The BPB problem resembles the problem of consciousness: the question “does some physical system implement my algorithm?” is similar to the question “does some physical system have the conscious experience that I am having?”. For now, I don’t want to go too much into the relation between the two problems. But if we suppose that the two problems are connected, we can draw from the philosophy of mind to discuss our approach to BPB.

In particular, I expect that a common objection to the behaviorist approach will be that most instantiations in the behaviorist sense are behavioral p-zombies. That is, their output behavior is equivalent to the algorithm’s but they compute the output in a different way, and in particular in a way that doesn’t seem to give rise to conscious (or subjective) experiences. While the behaviorist view may lead us to identify with such a p-zombie, we can be certain, so the argument goes, that we are not given that we have conscious experiences.

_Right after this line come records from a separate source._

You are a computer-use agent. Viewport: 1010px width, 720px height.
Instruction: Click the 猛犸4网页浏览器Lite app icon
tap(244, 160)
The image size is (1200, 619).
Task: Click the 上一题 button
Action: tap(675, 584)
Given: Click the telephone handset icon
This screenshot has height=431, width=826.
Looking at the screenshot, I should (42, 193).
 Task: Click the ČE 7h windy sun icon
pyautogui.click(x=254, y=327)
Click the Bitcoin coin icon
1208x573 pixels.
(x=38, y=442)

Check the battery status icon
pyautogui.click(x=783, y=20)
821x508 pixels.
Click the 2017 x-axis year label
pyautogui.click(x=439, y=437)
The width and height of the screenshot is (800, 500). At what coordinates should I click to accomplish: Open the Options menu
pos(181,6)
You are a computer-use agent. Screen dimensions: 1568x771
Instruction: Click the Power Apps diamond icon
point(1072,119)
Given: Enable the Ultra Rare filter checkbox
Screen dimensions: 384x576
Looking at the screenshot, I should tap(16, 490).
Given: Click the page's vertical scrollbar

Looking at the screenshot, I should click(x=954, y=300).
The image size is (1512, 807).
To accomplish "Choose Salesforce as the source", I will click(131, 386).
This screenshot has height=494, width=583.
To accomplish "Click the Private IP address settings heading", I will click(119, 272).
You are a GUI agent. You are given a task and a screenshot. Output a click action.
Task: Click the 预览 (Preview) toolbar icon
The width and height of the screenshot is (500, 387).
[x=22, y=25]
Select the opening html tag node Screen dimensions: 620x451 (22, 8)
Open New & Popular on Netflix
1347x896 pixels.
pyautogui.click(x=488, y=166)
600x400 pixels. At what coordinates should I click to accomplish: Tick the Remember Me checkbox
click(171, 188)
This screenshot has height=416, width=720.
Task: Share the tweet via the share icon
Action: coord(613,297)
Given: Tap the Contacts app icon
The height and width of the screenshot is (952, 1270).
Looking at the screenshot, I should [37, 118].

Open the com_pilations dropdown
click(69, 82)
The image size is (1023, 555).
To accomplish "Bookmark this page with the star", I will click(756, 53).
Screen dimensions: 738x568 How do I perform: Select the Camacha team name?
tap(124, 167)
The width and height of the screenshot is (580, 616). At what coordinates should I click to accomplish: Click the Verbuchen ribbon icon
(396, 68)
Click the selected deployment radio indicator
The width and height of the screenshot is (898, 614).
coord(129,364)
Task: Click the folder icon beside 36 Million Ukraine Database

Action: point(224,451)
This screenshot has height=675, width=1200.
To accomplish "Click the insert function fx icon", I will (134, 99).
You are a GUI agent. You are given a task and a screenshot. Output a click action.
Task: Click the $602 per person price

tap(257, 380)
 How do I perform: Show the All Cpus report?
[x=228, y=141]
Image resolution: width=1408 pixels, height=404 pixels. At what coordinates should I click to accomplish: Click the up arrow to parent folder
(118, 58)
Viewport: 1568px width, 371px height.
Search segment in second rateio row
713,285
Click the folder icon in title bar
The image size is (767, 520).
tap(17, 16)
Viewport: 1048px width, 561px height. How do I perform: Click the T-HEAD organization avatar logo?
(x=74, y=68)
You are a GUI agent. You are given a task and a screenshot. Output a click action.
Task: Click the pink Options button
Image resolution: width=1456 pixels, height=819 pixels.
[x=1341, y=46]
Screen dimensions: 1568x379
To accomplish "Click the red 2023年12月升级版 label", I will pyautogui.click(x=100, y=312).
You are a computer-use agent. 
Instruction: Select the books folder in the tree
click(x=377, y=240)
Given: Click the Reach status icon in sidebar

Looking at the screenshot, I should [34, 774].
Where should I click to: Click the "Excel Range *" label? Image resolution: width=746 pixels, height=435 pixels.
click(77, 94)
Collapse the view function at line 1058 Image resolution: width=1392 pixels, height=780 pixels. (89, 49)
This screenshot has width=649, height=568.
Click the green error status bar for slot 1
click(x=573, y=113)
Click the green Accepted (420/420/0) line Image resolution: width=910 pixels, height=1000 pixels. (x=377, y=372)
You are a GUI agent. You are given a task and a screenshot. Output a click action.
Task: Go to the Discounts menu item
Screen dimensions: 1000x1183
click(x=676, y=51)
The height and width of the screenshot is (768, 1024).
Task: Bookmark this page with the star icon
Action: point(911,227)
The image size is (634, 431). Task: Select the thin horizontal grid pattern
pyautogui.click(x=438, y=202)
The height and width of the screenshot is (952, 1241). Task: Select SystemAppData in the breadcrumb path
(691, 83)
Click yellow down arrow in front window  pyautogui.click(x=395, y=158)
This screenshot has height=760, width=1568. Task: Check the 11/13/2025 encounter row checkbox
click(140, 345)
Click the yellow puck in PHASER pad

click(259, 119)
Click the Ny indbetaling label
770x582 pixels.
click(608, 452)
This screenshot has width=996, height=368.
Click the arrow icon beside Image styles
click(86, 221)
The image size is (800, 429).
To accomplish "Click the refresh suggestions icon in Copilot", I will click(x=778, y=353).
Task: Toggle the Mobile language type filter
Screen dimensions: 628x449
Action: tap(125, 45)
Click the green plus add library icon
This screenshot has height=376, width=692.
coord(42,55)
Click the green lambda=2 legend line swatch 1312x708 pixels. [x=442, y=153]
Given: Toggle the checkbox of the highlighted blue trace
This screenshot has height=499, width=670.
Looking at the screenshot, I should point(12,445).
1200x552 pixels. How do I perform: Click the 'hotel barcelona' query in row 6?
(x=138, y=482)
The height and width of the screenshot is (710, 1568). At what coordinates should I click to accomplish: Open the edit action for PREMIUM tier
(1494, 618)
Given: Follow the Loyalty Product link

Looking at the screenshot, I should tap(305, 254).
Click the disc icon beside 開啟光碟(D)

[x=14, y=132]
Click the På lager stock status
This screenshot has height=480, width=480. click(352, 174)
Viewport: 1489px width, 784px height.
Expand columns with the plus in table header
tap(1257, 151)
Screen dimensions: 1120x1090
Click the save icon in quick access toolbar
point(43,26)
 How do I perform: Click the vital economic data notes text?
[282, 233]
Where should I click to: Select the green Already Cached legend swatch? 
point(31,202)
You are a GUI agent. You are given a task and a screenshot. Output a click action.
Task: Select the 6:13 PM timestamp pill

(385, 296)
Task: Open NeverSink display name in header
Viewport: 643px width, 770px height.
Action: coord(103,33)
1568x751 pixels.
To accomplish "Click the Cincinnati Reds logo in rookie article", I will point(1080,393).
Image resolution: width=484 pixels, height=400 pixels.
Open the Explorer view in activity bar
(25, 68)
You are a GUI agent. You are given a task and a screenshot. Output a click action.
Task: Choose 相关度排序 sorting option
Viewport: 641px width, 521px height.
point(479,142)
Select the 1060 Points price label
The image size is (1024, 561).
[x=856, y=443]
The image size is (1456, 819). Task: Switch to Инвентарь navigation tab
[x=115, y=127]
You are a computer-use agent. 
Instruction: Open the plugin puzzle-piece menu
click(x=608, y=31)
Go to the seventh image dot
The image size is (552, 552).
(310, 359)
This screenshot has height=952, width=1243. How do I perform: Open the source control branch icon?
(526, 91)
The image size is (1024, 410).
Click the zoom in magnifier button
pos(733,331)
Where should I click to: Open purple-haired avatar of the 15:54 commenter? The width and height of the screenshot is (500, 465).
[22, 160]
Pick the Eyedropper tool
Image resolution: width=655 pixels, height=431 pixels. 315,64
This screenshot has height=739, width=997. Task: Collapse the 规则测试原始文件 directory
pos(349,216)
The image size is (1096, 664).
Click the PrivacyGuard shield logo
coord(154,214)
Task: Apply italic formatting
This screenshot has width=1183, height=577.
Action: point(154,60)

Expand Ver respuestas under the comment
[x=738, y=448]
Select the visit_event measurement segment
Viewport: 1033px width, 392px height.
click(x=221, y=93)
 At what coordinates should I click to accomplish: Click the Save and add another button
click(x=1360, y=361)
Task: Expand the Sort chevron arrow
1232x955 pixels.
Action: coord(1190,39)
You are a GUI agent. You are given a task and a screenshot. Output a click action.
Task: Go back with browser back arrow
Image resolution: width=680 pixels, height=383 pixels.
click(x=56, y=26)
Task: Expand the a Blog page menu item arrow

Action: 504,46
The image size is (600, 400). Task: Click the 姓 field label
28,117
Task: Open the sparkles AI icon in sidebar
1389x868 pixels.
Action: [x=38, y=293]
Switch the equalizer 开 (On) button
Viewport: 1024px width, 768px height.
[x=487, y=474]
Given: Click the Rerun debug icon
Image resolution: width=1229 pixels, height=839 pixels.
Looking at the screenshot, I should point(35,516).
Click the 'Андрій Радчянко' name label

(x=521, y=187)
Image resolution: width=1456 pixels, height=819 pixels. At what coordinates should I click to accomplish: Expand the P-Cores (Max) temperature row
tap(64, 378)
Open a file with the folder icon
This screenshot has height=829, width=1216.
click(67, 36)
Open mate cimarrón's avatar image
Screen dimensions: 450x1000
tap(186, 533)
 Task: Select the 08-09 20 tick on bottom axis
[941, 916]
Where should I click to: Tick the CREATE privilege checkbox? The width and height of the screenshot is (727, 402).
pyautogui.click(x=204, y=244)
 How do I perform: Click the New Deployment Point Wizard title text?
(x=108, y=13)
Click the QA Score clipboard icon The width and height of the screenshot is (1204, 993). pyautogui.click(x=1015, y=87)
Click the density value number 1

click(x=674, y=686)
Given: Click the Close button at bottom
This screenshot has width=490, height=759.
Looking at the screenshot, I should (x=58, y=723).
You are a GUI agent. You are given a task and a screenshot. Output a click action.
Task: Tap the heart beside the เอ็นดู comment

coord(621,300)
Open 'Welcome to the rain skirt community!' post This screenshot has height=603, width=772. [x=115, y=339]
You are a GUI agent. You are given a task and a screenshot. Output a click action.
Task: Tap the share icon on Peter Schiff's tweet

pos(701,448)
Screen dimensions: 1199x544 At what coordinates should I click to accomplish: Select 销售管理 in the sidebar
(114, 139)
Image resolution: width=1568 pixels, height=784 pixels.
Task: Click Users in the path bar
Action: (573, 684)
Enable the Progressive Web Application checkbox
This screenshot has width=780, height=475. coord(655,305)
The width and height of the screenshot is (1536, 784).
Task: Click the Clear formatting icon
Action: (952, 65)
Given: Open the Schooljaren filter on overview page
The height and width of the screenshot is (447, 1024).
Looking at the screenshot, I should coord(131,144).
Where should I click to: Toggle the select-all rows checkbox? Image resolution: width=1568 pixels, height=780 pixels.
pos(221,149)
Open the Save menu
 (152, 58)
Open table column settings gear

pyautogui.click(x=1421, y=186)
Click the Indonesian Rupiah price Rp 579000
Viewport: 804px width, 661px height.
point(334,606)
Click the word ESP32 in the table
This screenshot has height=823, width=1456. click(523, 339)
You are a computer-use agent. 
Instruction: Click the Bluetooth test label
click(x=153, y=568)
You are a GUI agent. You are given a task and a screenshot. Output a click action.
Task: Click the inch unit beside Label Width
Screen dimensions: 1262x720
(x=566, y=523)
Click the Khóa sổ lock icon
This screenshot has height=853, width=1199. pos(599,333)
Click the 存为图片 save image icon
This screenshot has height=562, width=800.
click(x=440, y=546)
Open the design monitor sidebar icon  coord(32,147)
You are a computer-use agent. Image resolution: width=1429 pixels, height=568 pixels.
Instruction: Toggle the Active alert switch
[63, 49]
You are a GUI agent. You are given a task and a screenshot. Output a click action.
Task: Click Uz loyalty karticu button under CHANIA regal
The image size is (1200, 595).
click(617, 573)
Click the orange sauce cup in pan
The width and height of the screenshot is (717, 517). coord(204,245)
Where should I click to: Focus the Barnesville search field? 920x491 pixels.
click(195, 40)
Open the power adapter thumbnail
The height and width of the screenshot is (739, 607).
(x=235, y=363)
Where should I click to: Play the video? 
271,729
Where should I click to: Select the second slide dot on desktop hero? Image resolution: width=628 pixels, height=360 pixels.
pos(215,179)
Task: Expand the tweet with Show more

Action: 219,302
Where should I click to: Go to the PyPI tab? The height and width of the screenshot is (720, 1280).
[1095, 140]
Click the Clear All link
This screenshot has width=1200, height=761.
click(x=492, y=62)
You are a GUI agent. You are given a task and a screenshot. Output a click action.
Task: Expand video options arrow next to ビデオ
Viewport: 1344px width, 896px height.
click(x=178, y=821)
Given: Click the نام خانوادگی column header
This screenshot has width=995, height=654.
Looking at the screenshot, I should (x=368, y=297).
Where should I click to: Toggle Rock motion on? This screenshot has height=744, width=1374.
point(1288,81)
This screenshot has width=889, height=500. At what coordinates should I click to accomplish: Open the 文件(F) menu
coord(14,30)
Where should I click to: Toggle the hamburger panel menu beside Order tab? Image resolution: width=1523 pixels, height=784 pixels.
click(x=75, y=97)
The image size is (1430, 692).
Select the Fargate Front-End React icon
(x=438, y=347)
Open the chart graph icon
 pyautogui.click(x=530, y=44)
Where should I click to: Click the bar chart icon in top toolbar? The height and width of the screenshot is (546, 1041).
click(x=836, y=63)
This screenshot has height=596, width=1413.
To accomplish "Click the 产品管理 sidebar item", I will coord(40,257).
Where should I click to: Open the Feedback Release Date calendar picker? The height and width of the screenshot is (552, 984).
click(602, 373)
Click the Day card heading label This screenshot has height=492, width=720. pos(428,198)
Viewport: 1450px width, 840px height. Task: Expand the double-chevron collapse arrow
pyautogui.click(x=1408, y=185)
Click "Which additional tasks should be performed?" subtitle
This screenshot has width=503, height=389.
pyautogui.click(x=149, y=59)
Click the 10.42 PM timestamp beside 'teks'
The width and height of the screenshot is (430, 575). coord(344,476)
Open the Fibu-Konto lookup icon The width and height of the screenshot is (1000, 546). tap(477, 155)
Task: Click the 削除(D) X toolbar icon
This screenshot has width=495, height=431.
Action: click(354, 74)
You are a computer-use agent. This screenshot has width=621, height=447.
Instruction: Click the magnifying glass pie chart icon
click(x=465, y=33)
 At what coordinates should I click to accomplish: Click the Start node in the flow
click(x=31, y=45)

Some particular examples include:

  • Lookup table-based agents
  • Messed up causal structures, e.g. Paul Durham’s experiments with his whole brain emulation in Greg Egan’s novel Permutation City.

I personally don’t find these arguments particularly convincing because I favor Dennett’s and Brian Tomasik’s eliminativist view on consciousness. That said, it’s not clear whether eliminativism would imply anything other than relativism/anti-realism for the BPB problem (if we view BPB and philosophy of mind as sufficiently strongly related).


1. I use the word “algorithm” in a very broad sense. I don’t mean to imply Turing computability. In fact, I think any explicit formal specification of the form “f()=…” should work for the purpose of the present definition. Perhaps, even implicit specifications of the output would work. 

2. Of course, I see how someone would find this counterintuitive. However, I suspect that this is primarily because the rock example triggers absurdity heuristics and because it is hard to imagine a situation in which you believe that your decision algorithm is strongly correlated with whether, say, some rock causes an avalanche. 

3. Although the behaviorist view defines the instance-of-me property via correlation, there can still be correlated physical subsystems that are not viewed as an instance of me. In particular, if you strongly limit the set of allowed interpretations (see the next paragraph), then the potential relationship between your own and the system’s action may be too complicated to be expressed as A outputs x <=> i(H)=x

4. I suspect that the two might differ in medical or “common cause” Newcomb-like problems like the coin flip creation problem

5. If this is undesirable, one may try to use logical counterfactuals to find out whether B also “would have” done the same as A if A had behaved differently. However, I’m very skeptical of logical counterfactuals in general. Cf. the “Counterfactual Robustness” section in Tomasik’s post.